Only the lines from the one with "Screen dimensions: 267x161" through the end of the data below belong in the answer, restated word for word, pictures excluded.
(DATA PROVIDED begins)
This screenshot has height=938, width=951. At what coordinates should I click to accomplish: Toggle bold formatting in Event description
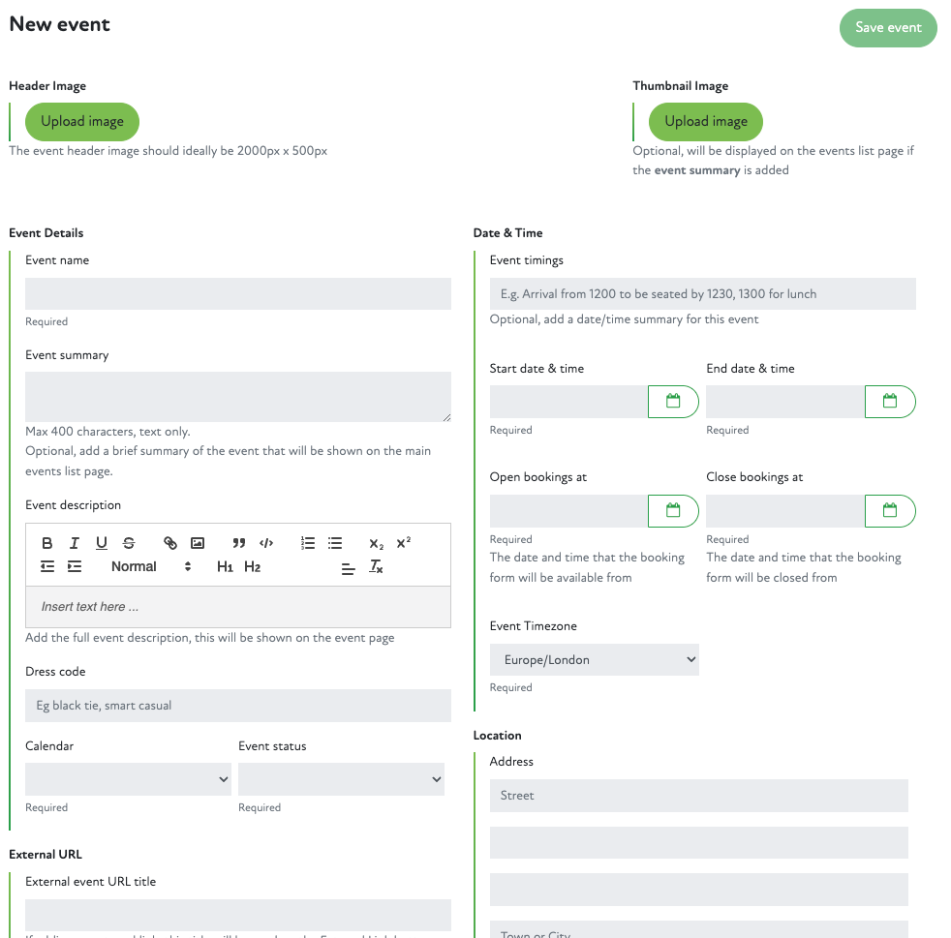pos(47,543)
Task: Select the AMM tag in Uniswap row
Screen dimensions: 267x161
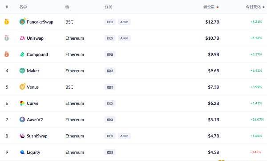Action: [x=124, y=38]
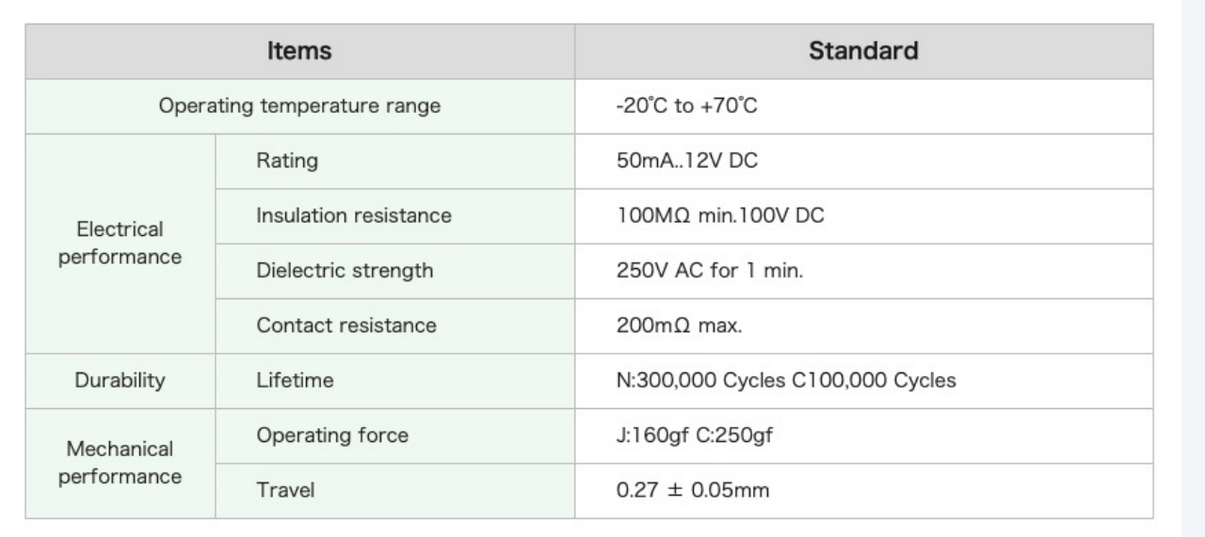Click the Operating force label

332,435
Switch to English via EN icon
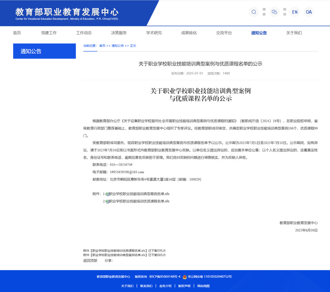 pos(295,12)
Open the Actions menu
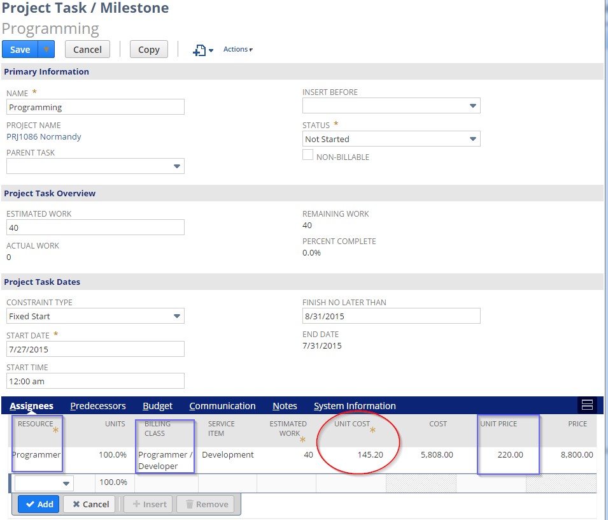The image size is (608, 520). [236, 49]
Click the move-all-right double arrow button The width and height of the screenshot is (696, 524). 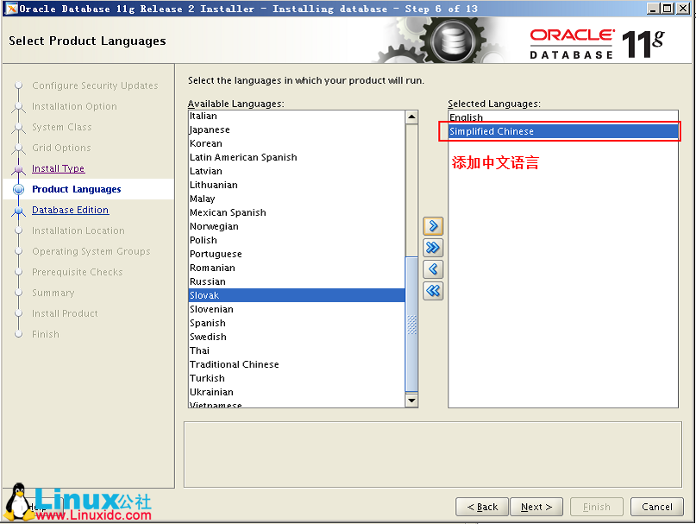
(DATA PROVIDED ends)
**ANSWER FOR THIS EXERCISE**:
Screen dimensions: 267x161
Action: [x=124, y=38]
Click the Operating force label

332,435
Switch to English via EN icon
 pos(295,12)
Open the Actions menu
The image size is (608, 520). [236, 49]
Click the move-all-right double arrow button The width and height of the screenshot is (696, 524). 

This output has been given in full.